• _TASK PROMPT_
For this exercise, reproduce the entries below exactly, but only from the line containing "Select the Remote" through the line containing "This screenshot has width=1260, height=574.", both included.

Stored records:
Content starts

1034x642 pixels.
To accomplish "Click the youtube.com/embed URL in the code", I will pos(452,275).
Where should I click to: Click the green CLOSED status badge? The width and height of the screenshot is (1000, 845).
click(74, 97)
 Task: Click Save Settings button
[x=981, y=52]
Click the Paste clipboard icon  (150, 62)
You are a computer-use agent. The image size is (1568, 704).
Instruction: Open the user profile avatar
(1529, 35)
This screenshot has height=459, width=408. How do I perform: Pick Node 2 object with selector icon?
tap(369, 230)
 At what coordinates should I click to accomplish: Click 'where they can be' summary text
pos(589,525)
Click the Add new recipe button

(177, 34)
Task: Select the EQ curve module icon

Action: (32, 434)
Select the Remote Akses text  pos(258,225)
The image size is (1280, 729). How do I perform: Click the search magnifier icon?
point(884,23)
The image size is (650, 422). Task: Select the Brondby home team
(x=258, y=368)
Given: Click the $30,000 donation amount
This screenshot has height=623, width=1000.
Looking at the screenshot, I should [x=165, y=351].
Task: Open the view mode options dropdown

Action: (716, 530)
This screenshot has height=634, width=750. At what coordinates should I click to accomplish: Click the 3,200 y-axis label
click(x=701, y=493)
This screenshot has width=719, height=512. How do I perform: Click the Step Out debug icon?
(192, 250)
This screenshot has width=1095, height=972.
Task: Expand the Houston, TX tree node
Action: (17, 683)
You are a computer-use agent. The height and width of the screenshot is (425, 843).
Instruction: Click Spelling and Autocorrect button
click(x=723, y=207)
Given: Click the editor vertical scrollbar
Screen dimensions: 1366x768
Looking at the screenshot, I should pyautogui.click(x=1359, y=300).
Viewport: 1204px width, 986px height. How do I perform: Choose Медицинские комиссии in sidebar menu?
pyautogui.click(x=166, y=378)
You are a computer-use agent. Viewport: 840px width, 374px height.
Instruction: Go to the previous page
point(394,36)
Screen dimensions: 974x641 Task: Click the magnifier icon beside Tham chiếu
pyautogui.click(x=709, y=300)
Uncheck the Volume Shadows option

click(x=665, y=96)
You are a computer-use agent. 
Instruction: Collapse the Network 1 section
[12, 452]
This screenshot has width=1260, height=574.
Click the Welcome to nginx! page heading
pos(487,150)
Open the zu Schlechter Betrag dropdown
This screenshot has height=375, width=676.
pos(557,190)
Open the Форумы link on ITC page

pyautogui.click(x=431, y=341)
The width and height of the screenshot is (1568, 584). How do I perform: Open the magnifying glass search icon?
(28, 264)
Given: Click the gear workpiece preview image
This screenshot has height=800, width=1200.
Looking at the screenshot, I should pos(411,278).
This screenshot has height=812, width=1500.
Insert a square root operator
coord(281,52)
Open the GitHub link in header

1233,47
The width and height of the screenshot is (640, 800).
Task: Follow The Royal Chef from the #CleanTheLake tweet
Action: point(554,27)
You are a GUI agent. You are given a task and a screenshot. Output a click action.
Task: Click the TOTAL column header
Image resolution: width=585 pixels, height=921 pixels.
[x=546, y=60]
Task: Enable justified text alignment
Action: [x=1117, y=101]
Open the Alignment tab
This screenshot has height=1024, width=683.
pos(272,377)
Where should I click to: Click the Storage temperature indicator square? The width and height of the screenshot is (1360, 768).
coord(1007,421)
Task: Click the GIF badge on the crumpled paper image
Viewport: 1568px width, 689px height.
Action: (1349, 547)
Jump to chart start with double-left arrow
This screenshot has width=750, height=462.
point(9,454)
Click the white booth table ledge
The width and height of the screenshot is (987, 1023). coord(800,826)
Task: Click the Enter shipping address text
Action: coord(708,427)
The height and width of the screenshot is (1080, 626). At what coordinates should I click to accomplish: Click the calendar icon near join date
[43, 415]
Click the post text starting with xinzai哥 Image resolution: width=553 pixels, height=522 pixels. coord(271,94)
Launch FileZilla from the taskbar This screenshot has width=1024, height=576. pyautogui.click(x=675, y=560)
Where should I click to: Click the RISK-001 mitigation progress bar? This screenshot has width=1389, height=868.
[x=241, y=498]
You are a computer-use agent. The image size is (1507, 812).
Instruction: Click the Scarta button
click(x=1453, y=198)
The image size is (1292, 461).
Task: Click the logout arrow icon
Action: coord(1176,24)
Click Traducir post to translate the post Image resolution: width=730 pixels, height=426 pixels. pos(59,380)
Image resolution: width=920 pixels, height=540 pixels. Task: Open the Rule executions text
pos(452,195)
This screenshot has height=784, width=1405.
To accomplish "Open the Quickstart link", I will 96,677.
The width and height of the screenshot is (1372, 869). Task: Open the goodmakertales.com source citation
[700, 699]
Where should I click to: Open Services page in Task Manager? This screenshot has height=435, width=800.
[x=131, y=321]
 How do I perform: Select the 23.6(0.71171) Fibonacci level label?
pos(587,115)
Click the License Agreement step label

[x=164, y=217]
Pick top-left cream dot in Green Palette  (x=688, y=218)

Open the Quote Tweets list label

Content ends

• _WRITTEN ANSWER_
Select the Remote Akses text  pos(258,225)
The image size is (1280, 729). How do I perform: Click the search magnifier icon?
point(884,23)
The image size is (650, 422). Task: Select the Brondby home team
(x=258, y=368)
Given: Click the $30,000 donation amount
This screenshot has height=623, width=1000.
Looking at the screenshot, I should [x=165, y=351].
Task: Open the view mode options dropdown

Action: (716, 530)
This screenshot has height=634, width=750. At what coordinates should I click to accomplish: Click the 3,200 y-axis label
click(x=701, y=493)
This screenshot has width=719, height=512. How do I perform: Click the Step Out debug icon?
(192, 250)
This screenshot has width=1095, height=972.
Task: Expand the Houston, TX tree node
Action: (17, 683)
You are a computer-use agent. The height and width of the screenshot is (425, 843).
Instruction: Click Spelling and Autocorrect button
click(x=723, y=207)
Given: Click the editor vertical scrollbar
Screen dimensions: 1366x768
Looking at the screenshot, I should pyautogui.click(x=1359, y=300).
Viewport: 1204px width, 986px height. How do I perform: Choose Медицинские комиссии in sidebar menu?
pyautogui.click(x=166, y=378)
You are a computer-use agent. Viewport: 840px width, 374px height.
Instruction: Go to the previous page
point(394,36)
Screen dimensions: 974x641 Task: Click the magnifier icon beside Tham chiếu
pyautogui.click(x=709, y=300)
Uncheck the Volume Shadows option

click(x=665, y=96)
You are a computer-use agent. 
Instruction: Collapse the Network 1 section
[12, 452]
This screenshot has width=1260, height=574.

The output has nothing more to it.